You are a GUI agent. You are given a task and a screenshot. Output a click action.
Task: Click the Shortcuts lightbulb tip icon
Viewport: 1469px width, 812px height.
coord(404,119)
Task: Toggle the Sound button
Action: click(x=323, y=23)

> _Exercise prompt_
In full and exactly, transcribe the material above.

> _Solution_
You are a GUI agent. You are given a task and a screenshot. Output a click action.
Task: Click the Shortcuts lightbulb tip icon
Viewport: 1469px width, 812px height.
coord(404,119)
Task: Toggle the Sound button
Action: click(x=323, y=23)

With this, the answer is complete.